#13 - JRL 6596
Moscow Times
December 11, 2002
World Bank Arm Pushes Political Risk Insurance
By Victoria Lavrentieva
Staff Writer
The risk of government intervention in the marketplace and the negative perception of Russia abroad are the main reasons foreign investment continues to decline, a World Bank agency said Tuesday.
"Current political risk in Russia is relatively low compared to other developing countries, but the perception of such risk among foreign investors remains high," Luis Dodero, vice president of the Multilateral Investment Guarantee Agency, said during a trip to Moscow.
MIGA was created in 1988 as a member of the World Bank group to promote foreign direct investment in emerging economies by providing insurance against political risk. It has insured 25 projects in Russia for a total of almost $600 million.
"We would like to do more business in Russia, and promote not only foreign investments in the country, but also support Russian investments in CIS countries," Dodero said.
According to MIGA, political risk means any intervention by the government into private business operations, which might take the form of discriminative tax policy, expropriation, nationalization or any measures that freeze assets of foreign investors. MIGA also insures against war and terrorism.
"Those foreign companies and banks that operate in Russia and were insured by MIGA were not affected by the moratorium on capital transactions installed by the Russian government in August 1998," Dodero said.
He declined to name the companies, but he said that MIGA is especially popular with foreign banks that have subsidiaries in Russia.
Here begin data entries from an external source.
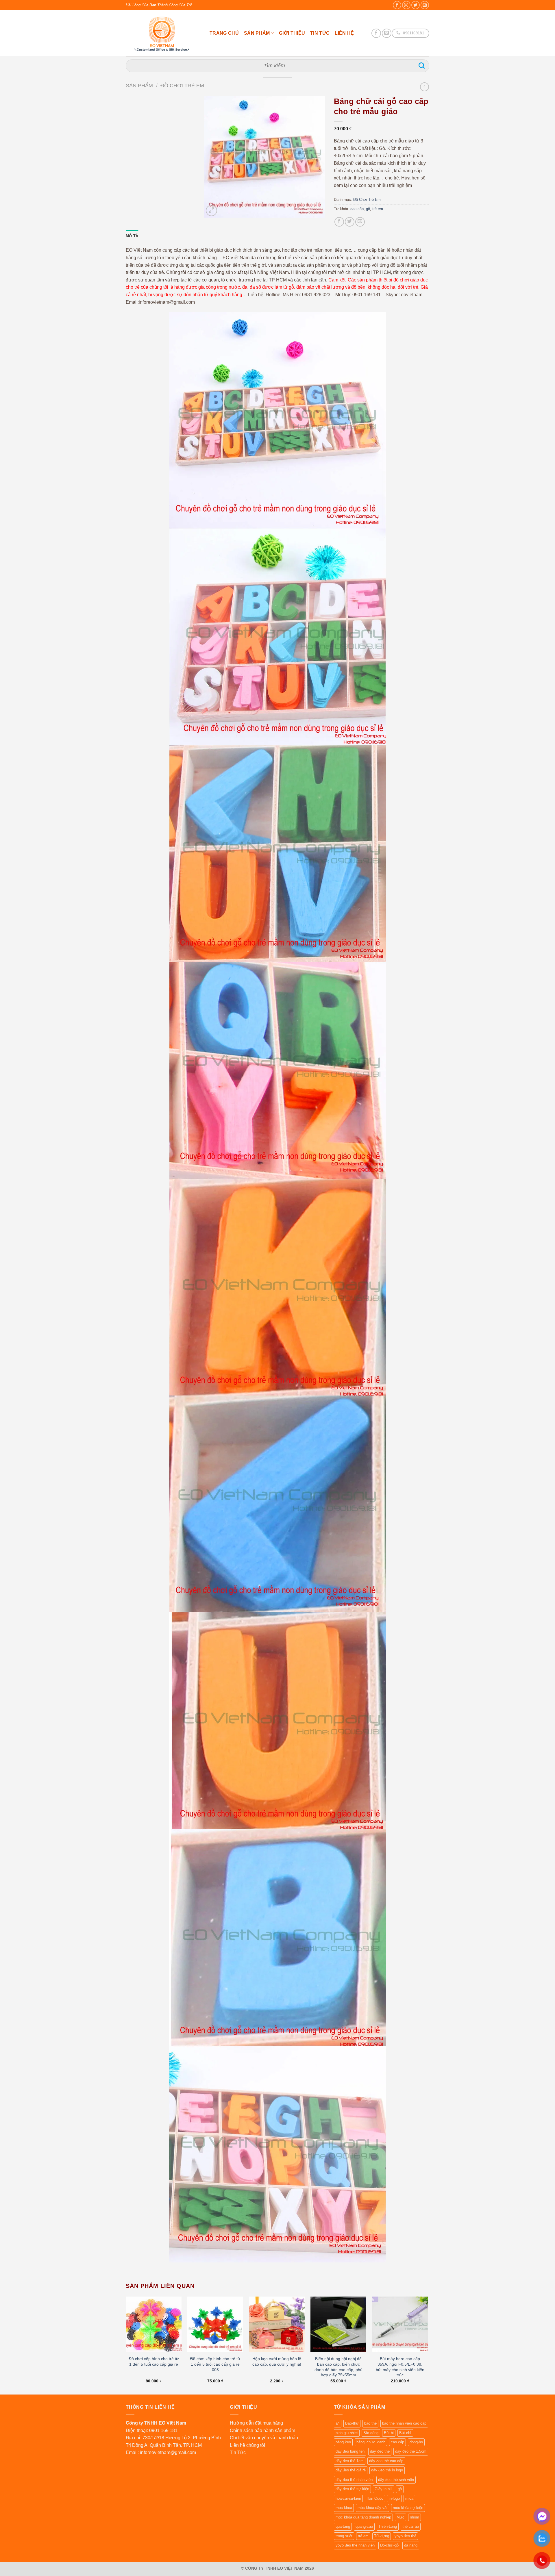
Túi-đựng (381, 2536)
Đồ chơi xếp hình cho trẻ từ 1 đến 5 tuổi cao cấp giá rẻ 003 (215, 2364)
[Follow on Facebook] (397, 5)
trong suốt (344, 2536)
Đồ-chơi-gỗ (389, 2545)
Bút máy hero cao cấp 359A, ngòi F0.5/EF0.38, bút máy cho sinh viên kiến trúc (400, 2366)
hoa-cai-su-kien (348, 2498)
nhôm (414, 2517)
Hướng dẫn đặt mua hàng (256, 2423)
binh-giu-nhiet (347, 2433)
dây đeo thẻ (380, 2451)
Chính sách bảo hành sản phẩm (262, 2430)
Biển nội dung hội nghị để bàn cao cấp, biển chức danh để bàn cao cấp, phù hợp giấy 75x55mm (338, 2366)
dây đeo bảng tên (350, 2451)
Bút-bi (389, 2433)
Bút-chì (405, 2433)
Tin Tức (320, 33)
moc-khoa (344, 2507)
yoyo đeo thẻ (405, 2536)
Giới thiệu (292, 33)
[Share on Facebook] (339, 222)
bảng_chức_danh (370, 2442)
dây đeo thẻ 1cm (350, 2461)
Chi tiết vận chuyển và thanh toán (264, 2437)
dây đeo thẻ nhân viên (354, 2479)
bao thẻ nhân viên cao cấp (404, 2423)
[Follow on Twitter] (415, 5)
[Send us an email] (425, 5)
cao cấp (357, 209)
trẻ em (377, 209)
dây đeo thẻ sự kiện (352, 2489)
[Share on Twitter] (349, 222)
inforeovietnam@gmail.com (168, 2452)
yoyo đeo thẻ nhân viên (355, 2545)
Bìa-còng (370, 2433)
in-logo (394, 2498)
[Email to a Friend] (360, 222)
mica (409, 2498)
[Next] (427, 2345)
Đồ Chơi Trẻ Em (182, 85)
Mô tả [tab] (132, 236)
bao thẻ (370, 2423)
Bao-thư (352, 2423)
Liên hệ (344, 33)
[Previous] (126, 2345)
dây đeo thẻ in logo (387, 2470)
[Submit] (421, 65)
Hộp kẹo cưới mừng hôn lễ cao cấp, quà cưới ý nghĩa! (276, 2361)
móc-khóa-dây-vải (372, 2507)
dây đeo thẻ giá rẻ (351, 2470)
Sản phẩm (257, 33)
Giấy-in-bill (383, 2489)
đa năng (410, 2545)
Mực (400, 2517)
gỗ (368, 209)
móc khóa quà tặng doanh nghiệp (363, 2517)
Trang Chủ (224, 33)
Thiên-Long (387, 2526)
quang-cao (364, 2526)
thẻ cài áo (410, 2526)
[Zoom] (211, 210)
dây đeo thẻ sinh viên (396, 2479)
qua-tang (343, 2526)
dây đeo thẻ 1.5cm (410, 2451)
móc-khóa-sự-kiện (408, 2507)
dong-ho (416, 2442)
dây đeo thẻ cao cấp (386, 2461)
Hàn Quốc (375, 2498)
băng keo (343, 2442)
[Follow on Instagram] (406, 5)
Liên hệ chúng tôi (247, 2445)
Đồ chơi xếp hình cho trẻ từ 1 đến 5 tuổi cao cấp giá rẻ (154, 2361)
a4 (338, 2423)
For example, last year MIGA provided Raiffeisen Zentralbank Osterreich with a $57 million guarantee to cover the bank's $60 million subordinated loan to its Russian subsidiary, Raiffeisenbank Austria.
MIGA also provided a $26.2 million political risk policy to Canadian investors participating in the Julietta gold mine project in the Magadan region. It also insured Dutch Victory Oil, which is financing the development of an oil field in the southern Ural Mountains, for $100 million.
Dodero said MIGA usually covers 95 percent of an investment for a period of between 15 and 20 years.
To be eligible, clients must be involved in a project that creates jobs, promotes development and is approved by the Finance Ministry, he said.
Foreign investors said they were glad to see MIGA was looking to increase its activity in Russia.
"I think MIGA might be useful," American Chamber of Commerce head Andrew Somers said. "Political risk in Russia is much lower now, yet we have the Caspian pipeline example, which might lead to a virtual expropriation of property," he said. "To me this is a political risk, even though it might be driven by local economic interests."
The Federal Energy Commission is pushing for the Caspian Pipeline Consortium -- a multinational pipeline that carries Kazakh crude to Novorossiisk on the Black Sea -- to become a natural monopoly, which would give the government regulatory and tariff powers over it.
Somers said U.S. investors in the project, such as ChevronTexaco, say such a move would violate the terms of their investments that the Russian government agreed to.
MIGA said the CPC controversy is exactly the reason it is in business.